Act with Intention: Identify your saboteur and stop your self-sabotage
The saboteur loses its power over us when we’re aware and can identify it, realize we have other options in that situation, and then consciously choose the action at that time that serves us best (gets us closer to our true goal).
Here are some actions to take to identify your saboteur and stop your self-sabotage. It takes practice and work, and consistency, and over time you’ll be back in control and seeing positive results.
- Identify your saboteur by answering these questions. Where are you sabotaging yourself? What does your saboteur often think or say? In your environment, either at work or at home, what self-sabotaging language is being used, by you or others? For instance, a new opportunity at work has come up. It would be a promotion for you and you’re excited to learn more about it. Then you feel a little apprehensive, even nervous or scared, and the following thought stream pops into your head “I’m not ready for this. What if I fail? It’s easier to just stay in this role and not put myself out there to be rejected.”
- Next, you want to challenge and change those beliefs. Every time that thought, belief or language comes up, recognize it as your saboteur and change it. Then consciously choose a new thought and behavior that supports your long-term goals and wellbeing.
In the example above, you recognize those thoughts and beliefs for what they are. It’s your saboteur.
- Challenge “I’m not ready for this” with “Of course I’m ready, this is the perfect job for me.”
- Challenge “What if I fail?” with “What if I don’t fail? What if I don’t even try?”
- Challenge “It’s easier to just stay in this role and not put myself out there to be rejected” with “This new role is part of my long-term career plans, I’m ready for it and I’ll do a fantastic job. If I don’t get selected now, they may consider me for other opportunities in the future because I pursued this role and they know I’m interested in my career growth.”
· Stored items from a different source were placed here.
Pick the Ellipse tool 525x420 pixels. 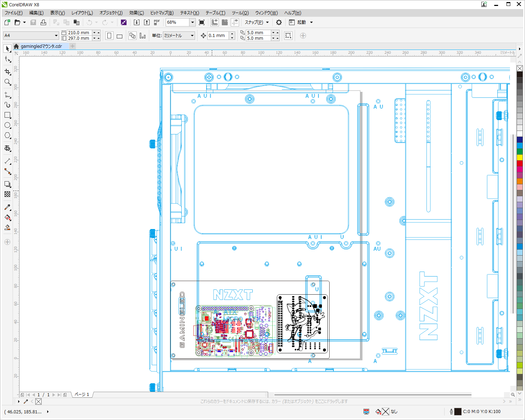pyautogui.click(x=7, y=125)
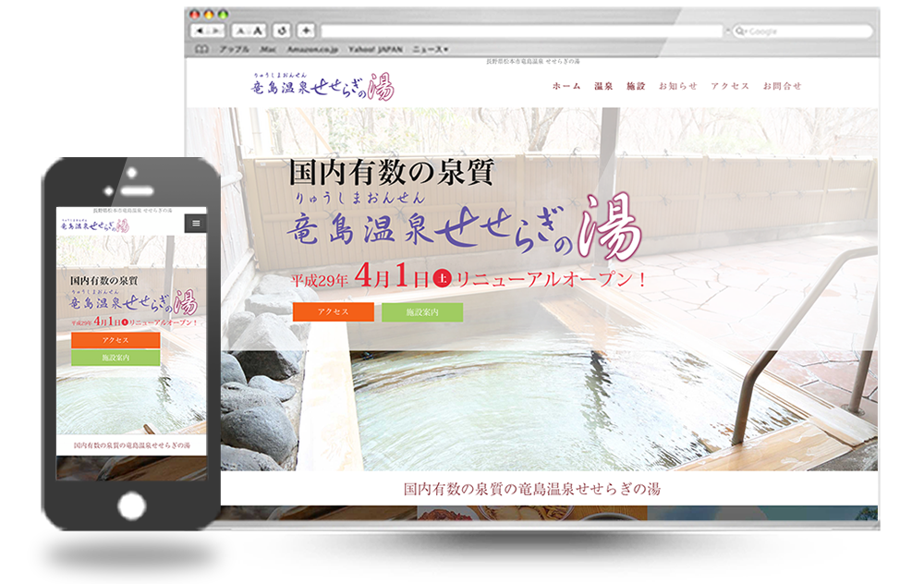Click the browser back/forward navigation arrows

(x=207, y=31)
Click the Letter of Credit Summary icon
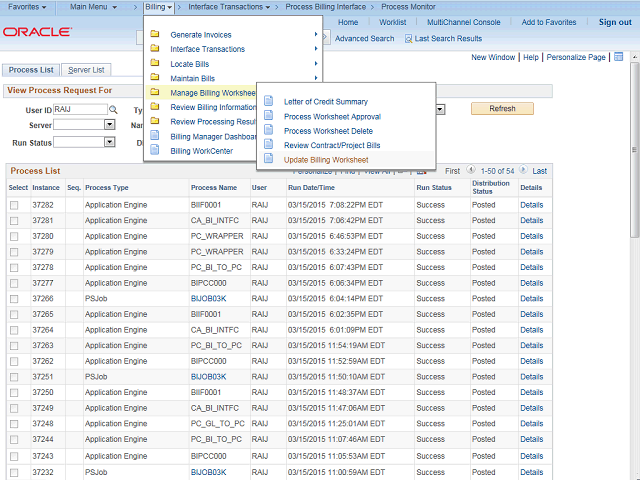The width and height of the screenshot is (640, 480). tap(268, 102)
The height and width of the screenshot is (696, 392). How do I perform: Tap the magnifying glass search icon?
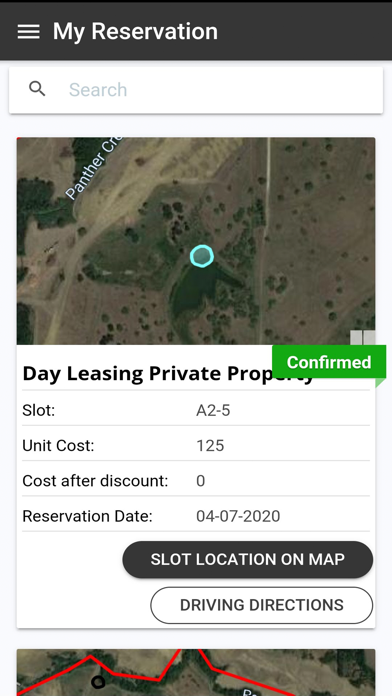click(37, 89)

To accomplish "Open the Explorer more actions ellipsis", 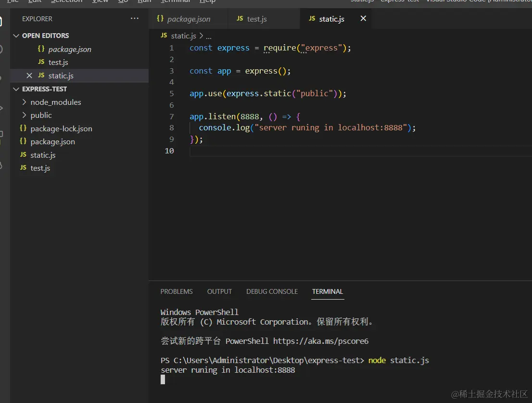I will point(134,19).
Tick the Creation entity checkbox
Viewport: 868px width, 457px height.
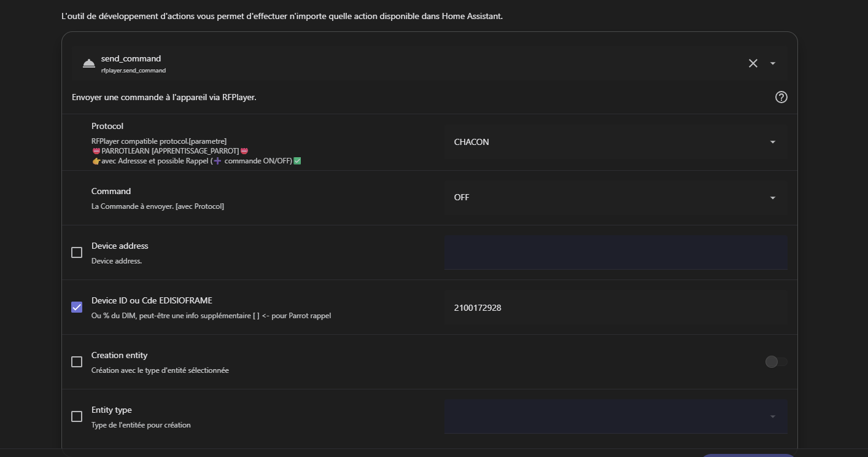click(x=77, y=362)
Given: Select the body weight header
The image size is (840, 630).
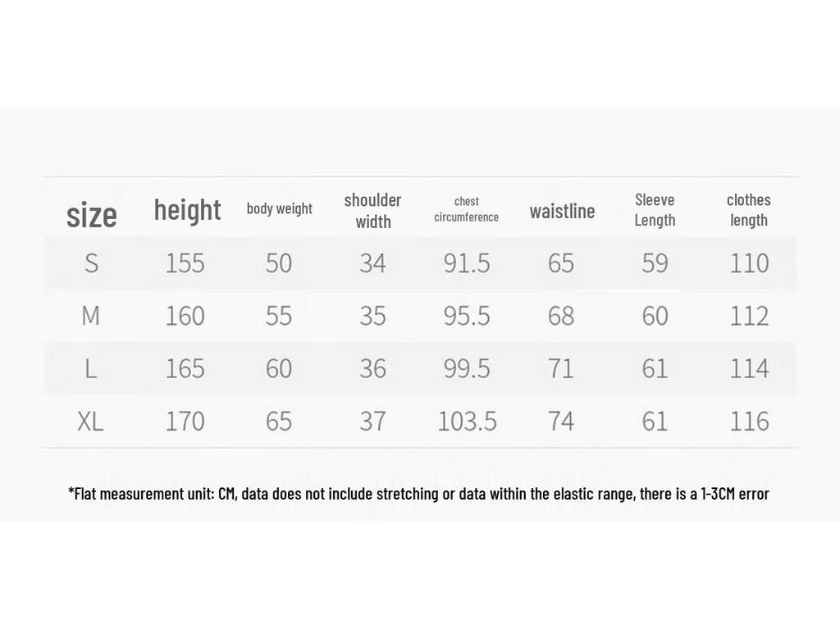Looking at the screenshot, I should click(279, 208).
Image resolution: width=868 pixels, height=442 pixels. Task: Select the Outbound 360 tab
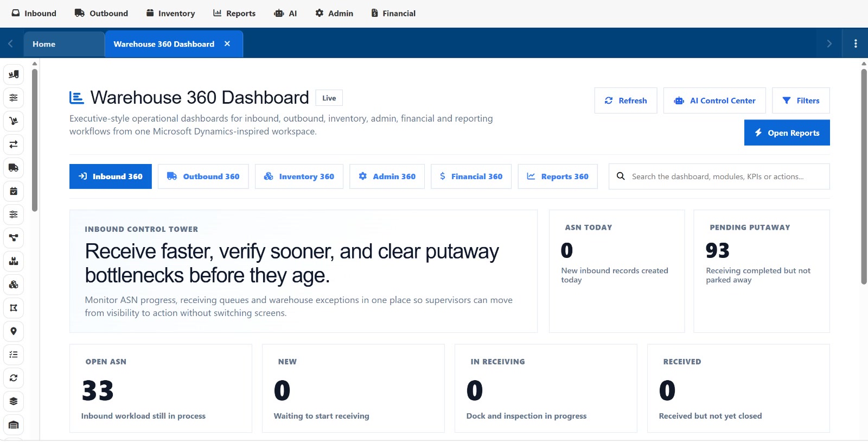tap(203, 176)
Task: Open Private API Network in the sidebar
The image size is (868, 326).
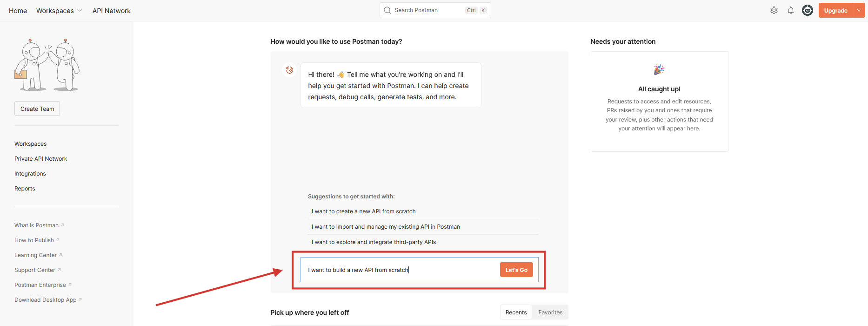Action: point(40,158)
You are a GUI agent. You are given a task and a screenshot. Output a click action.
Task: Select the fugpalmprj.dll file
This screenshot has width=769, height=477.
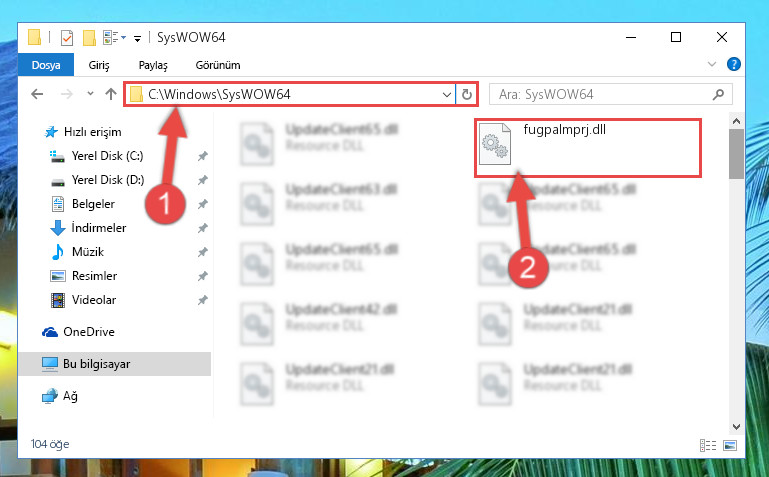(588, 148)
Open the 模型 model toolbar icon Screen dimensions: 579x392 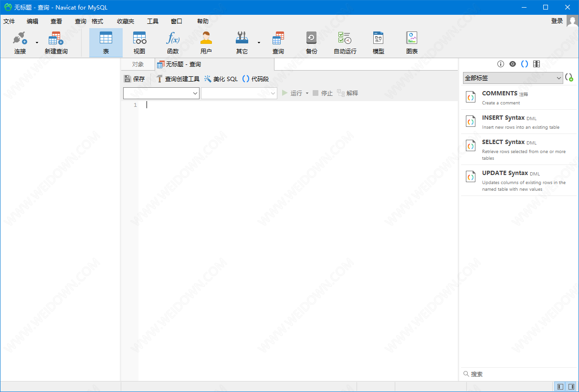click(x=378, y=39)
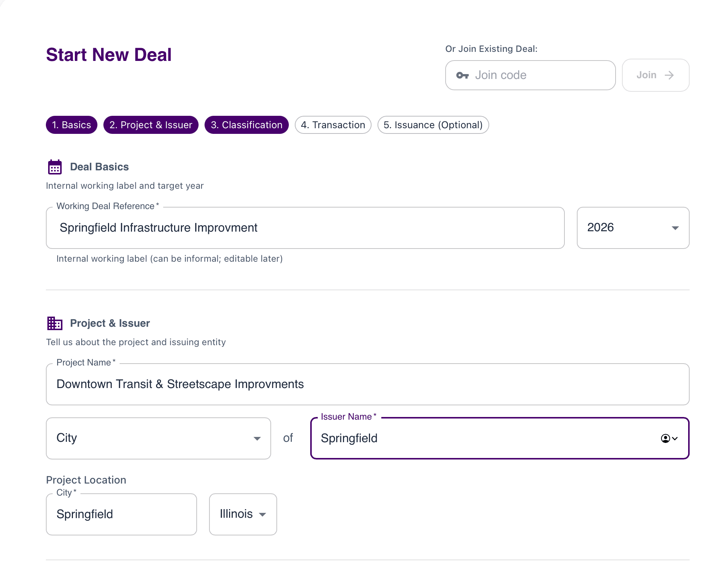The height and width of the screenshot is (561, 728).
Task: Switch to the Basics step
Action: click(x=71, y=125)
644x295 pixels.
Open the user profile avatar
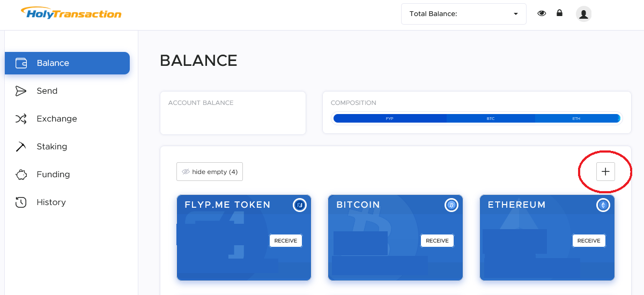[583, 14]
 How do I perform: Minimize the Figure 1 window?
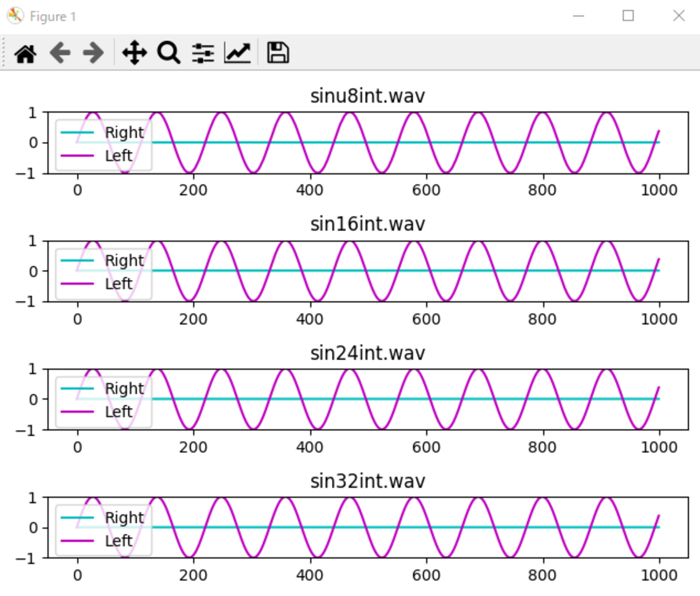(579, 16)
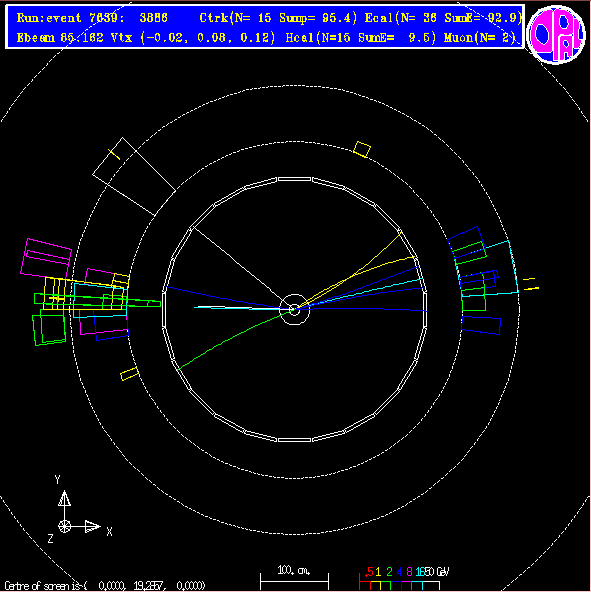Select the magenta calorimeter block at far left
The width and height of the screenshot is (591, 592).
coord(46,258)
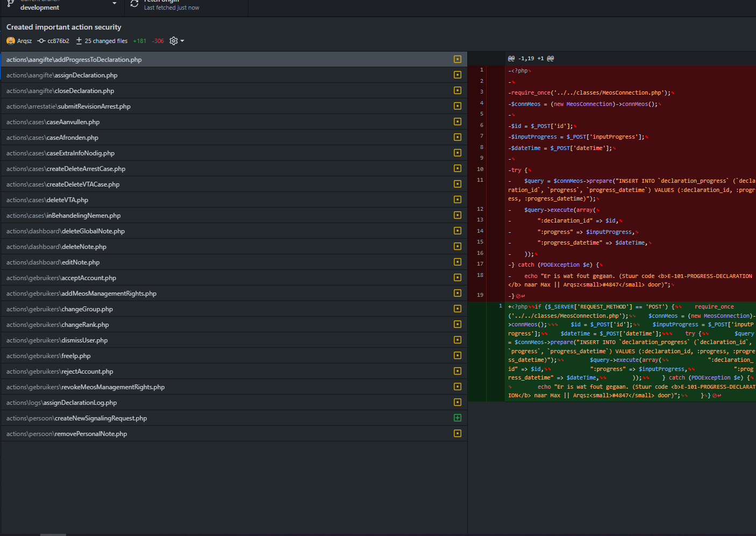This screenshot has width=756, height=536.
Task: Click modified status icon for assignDeclaration.php
Action: click(457, 75)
You may need to get some leverage involved in order to change that thought or behavior. To do that, ask yourself, “What is this costing me in terms of health, wellbeing, relationships, and success? How is this holding me back from my goals and dreams and the vision I see for myself?”
In the example above, the leverage could be envisioning yourself in 2 – 5 years in the future, in the same role, earning a similar salary, not being challenged or growing professionally or personally. How would that feel? What have you missed out on? What are you still tolerating? How does staying stagnant impact your wellbeing, relationships, your long-term goals and dreams?
If you’re struggling with achieving a particular goal, your saboteur could be at work. Sometimes you’re not even aware of it.
I challenge you to get really focused, act intentionally, identify your saboteur and stop your self-sabotage once and for all.